= Marcus Baur =

German yacht racer

Marcus Baur (born 10 May 1971 in Kiel, Germany) is a German former Olympic sailor, architectural engineer, and entrepreneur. He is the founder and chief executive officer of Goalscape Software GmbH, a company that develops visual goal-management tools.

== Early life and education ==
Baur studied architectural engineering at the University of Applied Sciences in Kiel, where his diploma thesis explored the architectural theory of Christopher Alexander.

== Sailing career ==
Baur began sailing in the Optimist class before progressing to the 420, 470, and 49er classes. He represented Germany in the 49er class at the 2000 Summer Olympics in Sydney with crew Philipp Barth, and at the 2004 Summer Olympics in Athens with Max Groy.

He won three European titles and several medals at world and regional championships in the 49er class. Prior to the Sydney Olympics, Baur was ranked number one in the world and went on to finish fifth in the Olympics. In the Athens 2004 Olympic Games he placed ninth after gear failure in one of the last races.

== Post-sailing career ==
After retiring from competitive sailing, Baur co-founded and managed several ventures in the sailing and sports-technology industries, including Sailtracks, SAP Sailing Analytics, Sailing Team Germany, and Sail Insight.
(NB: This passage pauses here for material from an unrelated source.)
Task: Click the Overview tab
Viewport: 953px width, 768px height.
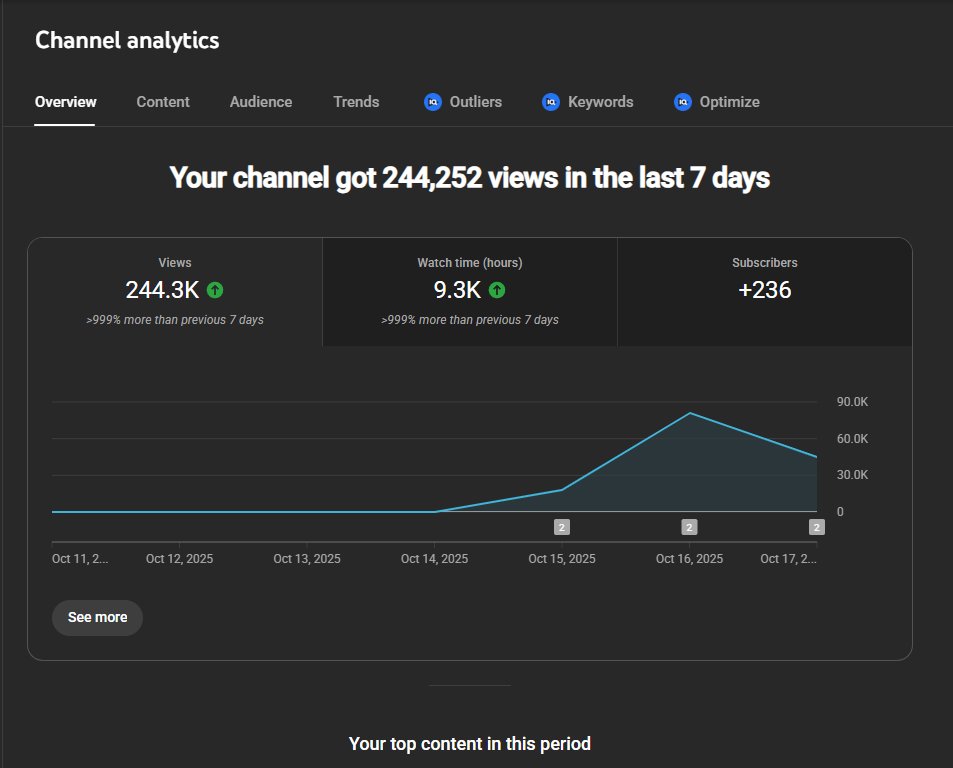Action: click(65, 101)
He was part of the core development and marketing team behind SAP Sailing Analytics between 2009 and 2022 and served as product owner for the Sail Insight app powered by SAP. These tools were used at major international regattas to provide live race tracking and data analytics, helping to make sailing more accessible to broader audiences.

From 2016 to 2020, Baur acted as executive producer for the live and highlight film production of the Sailing World Cup, introducing cost-efficient technologies such as onboard smartphone cameras and consumer drones to enhance sailing broadcasts.
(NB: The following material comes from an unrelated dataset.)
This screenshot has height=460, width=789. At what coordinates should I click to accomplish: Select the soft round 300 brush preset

=== Goalscape Software ===
During the Covid Pandemic, Baur revived a business he originally started in 2009. Based on a US patent granted to Baur in 2015,  Goalscape Software GmbH designs and develops an innovative Visual Goal Management solution called Goalscape. The concept is based on a holistic and visual approach to setting goals. It is related to the theory of Centers, pioneered by Architect Christopher Alexander in his book The Nature of Order.

Goalscape has been adopted in business, sports, and educational contexts as a visual method for managing goals and priorities.

=== Other activities ===
He also acted as a member of the Olympic Channel Commission of the International Olympic Committee.